## DESCRIPTION OF THE TASK
In the data below, one line contains "Given: Click the NIC disclaimer footer text" and a later one contains "Screen dimensions: 1070x578". Print both, with every line between them, exactly and alone.

[MATERIAL PROVIDED]

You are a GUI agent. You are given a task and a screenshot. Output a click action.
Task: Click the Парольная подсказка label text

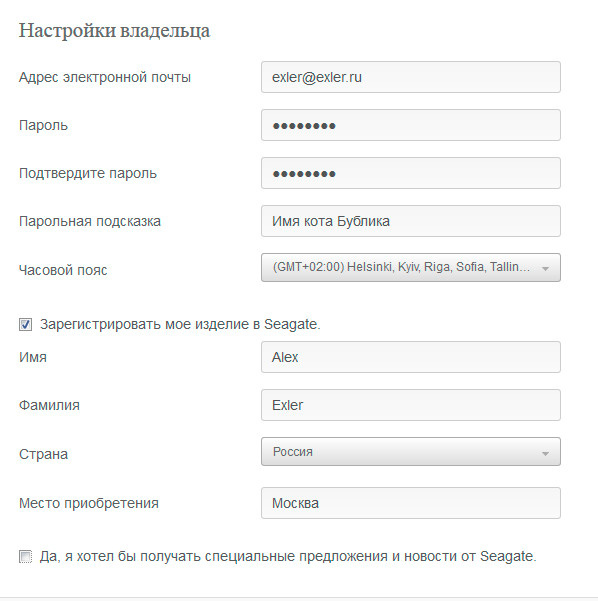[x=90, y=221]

[/MATERIAL PROVIDED]
[MATERIAL PROVIDED]

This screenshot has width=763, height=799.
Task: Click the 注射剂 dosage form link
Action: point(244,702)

[/MATERIAL PROVIDED]
[MATERIAL PROVIDED]

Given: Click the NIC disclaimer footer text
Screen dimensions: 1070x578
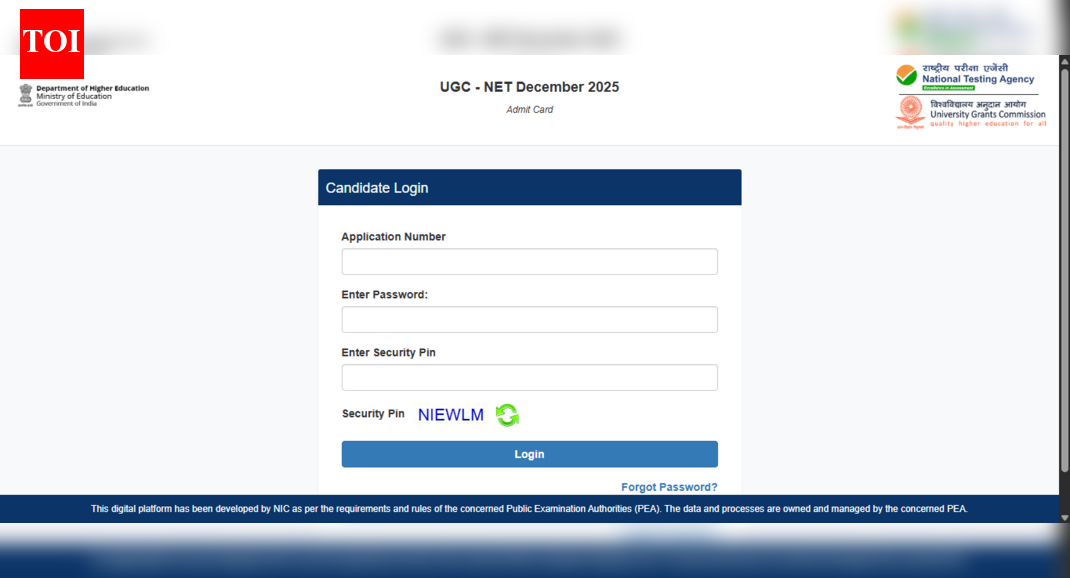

[/MATERIAL PROVIDED]

## RESULT
Given: Click the NIC disclaimer footer text
Screen dimensions: 1070x578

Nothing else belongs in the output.